In this work, we investigate the security of Elliptic Curve Cryptosystem (ECC) implementations against Side-Channel Analysis (SCA). ECC is well known for its efficiency and strong security, yet vulnerable to SCA which exploits physical information leaked during scalar multiplication (kP). Countermeasures such as regularity and atomicity exist; this thesis focuses on atomicity. In this work, we study the Giraud and Verneuil atomic pattern for kP, implementing it using the right-to-left kP algorithm on the NIST EC P-256 curve. We use the FLECC library with constant-time operations and execute on the Texas Instruments LAUNCHXLF28379D MCU. We measure Electromagnetic (EM) emissions during kP using a Lecroy WavePro 604HD Oscilloscope, a Langer ICS 105 Integrated Circuit Scanner, and a Langer MFA-R 0.2-75 Near Field Probe. We investigate whether the Giraud and Verneuil atomic blocks are distinguishable in EM traces. Our findings show that, when additional clock cycle processes are present, the atomic blocks can be visually distinguished; after removing these processes, they become more synchronised and harder to distinguish, reducing the risk of a successful SCA attack. These results show that, although the atomic pattern is correctly implemented with dummy operations, resistance to SCA can still be affected by additional processes inserted at hardware or software level.This means atomicity alone may not fully protect ECC from SCA. More research is needed to investigate the causes of the additional clock cycle processes and how intermediate operations are addressed in memory registers. This will help to understand the processes that lead to the insertion of these additional clock cycles. This thesis is the first to experimentally implement and investigate Giraud and Verneuil's atomic pattern on hardware, and it offers useful results to improve countermeasures against SCA.

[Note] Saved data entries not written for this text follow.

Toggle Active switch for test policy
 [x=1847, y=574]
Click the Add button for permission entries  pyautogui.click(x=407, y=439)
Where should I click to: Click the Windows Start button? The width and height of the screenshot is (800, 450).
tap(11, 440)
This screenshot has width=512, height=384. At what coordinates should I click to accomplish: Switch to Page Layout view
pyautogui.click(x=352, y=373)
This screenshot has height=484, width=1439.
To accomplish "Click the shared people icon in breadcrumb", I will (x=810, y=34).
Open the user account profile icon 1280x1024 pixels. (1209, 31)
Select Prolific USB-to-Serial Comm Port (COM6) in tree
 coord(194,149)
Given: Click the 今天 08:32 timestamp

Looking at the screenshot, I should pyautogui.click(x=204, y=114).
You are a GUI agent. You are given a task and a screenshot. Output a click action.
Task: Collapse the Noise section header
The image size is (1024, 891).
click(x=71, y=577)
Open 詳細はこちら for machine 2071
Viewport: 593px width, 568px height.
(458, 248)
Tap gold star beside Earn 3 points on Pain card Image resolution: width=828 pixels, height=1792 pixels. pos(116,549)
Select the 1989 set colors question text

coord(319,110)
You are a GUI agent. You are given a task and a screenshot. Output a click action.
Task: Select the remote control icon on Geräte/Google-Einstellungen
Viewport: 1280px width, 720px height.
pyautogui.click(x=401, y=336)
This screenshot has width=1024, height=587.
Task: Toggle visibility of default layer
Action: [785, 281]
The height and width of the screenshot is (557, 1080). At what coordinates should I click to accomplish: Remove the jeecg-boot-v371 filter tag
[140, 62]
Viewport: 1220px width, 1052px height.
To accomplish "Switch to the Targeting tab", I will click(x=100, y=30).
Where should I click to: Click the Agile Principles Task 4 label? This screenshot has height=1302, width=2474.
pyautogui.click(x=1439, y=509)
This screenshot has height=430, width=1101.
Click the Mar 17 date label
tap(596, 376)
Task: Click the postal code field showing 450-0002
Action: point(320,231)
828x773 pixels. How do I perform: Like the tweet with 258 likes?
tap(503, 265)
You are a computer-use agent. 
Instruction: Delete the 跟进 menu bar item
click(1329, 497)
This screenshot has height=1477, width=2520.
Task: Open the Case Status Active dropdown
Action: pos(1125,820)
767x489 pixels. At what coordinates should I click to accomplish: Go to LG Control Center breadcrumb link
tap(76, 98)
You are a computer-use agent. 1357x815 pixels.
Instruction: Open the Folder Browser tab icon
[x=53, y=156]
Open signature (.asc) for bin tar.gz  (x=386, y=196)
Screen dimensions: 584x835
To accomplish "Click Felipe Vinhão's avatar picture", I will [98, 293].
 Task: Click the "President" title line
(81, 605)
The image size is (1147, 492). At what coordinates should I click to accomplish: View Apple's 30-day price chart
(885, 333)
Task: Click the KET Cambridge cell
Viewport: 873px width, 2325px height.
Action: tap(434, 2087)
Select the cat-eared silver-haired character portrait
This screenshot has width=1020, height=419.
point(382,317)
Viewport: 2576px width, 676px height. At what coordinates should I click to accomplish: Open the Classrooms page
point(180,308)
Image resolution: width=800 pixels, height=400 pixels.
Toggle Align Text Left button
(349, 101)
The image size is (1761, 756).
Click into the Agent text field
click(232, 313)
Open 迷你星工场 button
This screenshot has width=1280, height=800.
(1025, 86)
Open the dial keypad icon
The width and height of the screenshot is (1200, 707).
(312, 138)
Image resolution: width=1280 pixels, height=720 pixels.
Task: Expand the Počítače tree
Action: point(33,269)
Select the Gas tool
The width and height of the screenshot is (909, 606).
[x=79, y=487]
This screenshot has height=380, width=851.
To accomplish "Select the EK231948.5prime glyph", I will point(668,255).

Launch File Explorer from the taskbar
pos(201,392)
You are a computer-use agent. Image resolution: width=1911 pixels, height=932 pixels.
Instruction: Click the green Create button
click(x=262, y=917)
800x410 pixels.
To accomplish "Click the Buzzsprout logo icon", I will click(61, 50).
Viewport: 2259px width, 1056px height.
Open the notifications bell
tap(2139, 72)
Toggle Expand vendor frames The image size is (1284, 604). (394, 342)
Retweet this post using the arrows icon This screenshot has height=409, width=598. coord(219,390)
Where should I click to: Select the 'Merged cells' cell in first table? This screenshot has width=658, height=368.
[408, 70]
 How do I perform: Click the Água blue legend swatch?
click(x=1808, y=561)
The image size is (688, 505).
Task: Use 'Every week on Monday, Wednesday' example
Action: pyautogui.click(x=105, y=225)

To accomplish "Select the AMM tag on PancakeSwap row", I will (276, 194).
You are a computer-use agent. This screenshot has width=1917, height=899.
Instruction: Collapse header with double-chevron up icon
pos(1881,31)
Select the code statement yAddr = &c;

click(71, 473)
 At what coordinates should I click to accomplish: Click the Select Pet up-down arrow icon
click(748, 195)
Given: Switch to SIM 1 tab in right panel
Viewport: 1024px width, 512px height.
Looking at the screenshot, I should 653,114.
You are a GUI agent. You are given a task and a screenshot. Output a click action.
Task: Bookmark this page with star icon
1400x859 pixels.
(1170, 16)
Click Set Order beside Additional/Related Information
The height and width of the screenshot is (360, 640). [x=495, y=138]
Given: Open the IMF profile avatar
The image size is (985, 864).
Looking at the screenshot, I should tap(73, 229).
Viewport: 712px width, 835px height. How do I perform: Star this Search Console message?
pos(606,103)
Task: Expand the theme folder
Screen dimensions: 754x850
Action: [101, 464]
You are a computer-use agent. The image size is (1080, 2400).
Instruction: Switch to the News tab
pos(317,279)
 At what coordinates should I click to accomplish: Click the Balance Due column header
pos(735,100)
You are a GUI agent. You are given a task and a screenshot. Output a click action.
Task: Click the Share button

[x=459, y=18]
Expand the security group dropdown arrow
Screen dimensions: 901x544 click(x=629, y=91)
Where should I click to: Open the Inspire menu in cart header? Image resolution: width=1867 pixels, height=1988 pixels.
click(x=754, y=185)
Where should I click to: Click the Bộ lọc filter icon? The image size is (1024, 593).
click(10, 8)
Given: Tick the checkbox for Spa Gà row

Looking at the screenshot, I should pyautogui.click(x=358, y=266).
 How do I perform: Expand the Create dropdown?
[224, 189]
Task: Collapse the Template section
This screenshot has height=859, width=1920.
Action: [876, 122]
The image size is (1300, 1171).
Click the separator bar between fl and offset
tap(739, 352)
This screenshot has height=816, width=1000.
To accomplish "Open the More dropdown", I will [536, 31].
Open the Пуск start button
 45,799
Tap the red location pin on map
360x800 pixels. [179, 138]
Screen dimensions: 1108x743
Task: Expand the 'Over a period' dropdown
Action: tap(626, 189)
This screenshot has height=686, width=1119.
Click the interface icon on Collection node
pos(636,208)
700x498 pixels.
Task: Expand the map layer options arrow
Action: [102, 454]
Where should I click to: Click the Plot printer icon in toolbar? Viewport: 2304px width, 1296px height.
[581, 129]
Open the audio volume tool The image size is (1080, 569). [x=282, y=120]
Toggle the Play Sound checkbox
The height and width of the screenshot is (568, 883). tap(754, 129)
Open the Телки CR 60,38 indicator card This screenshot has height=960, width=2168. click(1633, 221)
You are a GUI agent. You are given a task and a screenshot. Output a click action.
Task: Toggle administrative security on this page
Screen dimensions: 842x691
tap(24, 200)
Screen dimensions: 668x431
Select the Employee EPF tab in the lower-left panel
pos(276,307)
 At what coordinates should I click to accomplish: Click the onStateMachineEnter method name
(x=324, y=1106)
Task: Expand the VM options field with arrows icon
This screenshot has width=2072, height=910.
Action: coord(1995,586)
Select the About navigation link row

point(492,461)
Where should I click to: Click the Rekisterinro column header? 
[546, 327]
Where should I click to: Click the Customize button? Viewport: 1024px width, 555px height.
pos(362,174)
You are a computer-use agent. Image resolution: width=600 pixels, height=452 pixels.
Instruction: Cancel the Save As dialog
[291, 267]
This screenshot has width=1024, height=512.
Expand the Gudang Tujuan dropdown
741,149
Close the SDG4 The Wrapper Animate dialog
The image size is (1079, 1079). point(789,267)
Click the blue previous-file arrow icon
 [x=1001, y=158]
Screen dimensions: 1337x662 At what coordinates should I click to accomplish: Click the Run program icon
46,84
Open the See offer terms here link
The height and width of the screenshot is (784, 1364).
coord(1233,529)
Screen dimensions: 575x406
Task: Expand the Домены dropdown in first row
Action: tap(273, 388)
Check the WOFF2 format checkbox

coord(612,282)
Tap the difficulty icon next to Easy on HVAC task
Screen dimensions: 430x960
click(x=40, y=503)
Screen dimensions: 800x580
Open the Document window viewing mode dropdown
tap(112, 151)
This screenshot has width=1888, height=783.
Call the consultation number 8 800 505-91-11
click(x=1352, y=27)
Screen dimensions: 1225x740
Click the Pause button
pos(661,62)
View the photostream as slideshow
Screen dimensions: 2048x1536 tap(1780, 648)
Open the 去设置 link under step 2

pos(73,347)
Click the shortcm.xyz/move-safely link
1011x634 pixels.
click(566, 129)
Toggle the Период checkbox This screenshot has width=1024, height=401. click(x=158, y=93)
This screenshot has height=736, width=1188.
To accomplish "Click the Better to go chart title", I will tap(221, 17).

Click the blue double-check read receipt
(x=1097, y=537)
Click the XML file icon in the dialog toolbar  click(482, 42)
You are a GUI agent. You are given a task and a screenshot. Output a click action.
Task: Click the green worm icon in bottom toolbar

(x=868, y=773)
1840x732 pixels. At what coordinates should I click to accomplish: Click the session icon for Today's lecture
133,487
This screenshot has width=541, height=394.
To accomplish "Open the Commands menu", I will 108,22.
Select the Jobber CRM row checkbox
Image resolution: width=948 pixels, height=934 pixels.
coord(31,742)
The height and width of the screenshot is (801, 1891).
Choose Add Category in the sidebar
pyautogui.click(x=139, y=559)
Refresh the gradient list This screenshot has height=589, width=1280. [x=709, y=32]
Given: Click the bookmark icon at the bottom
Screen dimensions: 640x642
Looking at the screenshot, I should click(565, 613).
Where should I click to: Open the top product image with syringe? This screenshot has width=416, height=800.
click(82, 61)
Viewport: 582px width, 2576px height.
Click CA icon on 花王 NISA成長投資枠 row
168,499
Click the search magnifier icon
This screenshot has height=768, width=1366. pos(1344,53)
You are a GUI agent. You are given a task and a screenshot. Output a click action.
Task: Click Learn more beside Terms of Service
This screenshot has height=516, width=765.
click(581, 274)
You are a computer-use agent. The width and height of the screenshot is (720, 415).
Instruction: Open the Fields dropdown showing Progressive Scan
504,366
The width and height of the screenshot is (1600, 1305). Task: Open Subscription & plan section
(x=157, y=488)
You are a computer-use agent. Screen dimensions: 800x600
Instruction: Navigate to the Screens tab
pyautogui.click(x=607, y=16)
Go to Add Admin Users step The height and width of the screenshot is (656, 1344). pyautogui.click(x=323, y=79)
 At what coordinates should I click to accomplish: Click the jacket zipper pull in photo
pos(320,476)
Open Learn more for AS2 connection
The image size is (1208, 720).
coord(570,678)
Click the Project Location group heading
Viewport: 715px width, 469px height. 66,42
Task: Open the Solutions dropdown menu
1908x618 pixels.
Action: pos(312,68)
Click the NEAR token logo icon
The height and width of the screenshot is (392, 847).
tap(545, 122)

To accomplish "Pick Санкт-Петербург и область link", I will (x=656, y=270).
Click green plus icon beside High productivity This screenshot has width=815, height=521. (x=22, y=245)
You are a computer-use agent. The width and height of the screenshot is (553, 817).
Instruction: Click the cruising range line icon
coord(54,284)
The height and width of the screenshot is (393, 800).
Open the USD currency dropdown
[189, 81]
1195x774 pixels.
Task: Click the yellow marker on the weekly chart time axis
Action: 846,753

翻译：本研究旨在探究椭圆曲线密码系统（ECC）实现方案在面对侧信道分析（SCA）时的安全性。ECC以其高效性和强安全性著称，但在执行标量乘法（kP）过程中泄露的物理信息使其易受SCA攻击。现有防护措施包括规则化与原子化，本文聚焦于原子化方案。本研究针对kP运算中的Giraud与Verneuil原子化模式，在NIST EC P-256曲线上采用从右至左的kP算法进行实现。我们使用具备恒定时间运算特性的FLECC密码库，在德州仪器LAUNCHXLF28379D微控制器上执行算法。通过力科WavePro 604HD示波器、Langer ICS 105集成电路扫描仪及Langer MFA-R 0.2-75近场探头，采集kP运算过程中的电磁辐射信号。我们重点探究Giraud与Verneuil原子块在电磁轨迹中是否具有可区分性。实验结果表明：当存在额外时钟周期处理时，原子块在视觉上可被区分；消除这些额外处理后，原子块同步性增强且更难区分，从而降低了SCA攻击的成功风险。这些发现表明，即使正确实现了包含虚拟操作的原子化模式，硬件或软件层面插入的额外处理仍可能影响其对SCA的抵御能力。这意味着仅靠原子化方案可能无法完全保护ECC免受SCA攻击。未来需进一步探究额外时钟周期处理的成因及内存寄存器中中间操作的寻址机制，以深入理解导致额外时钟周期插入的处理过程。本论文首次通过实验在硬件平台上实现并研究了Giraud与Verneuil原子化模式，为完善SCA防护措施提供了有价值的参考依据。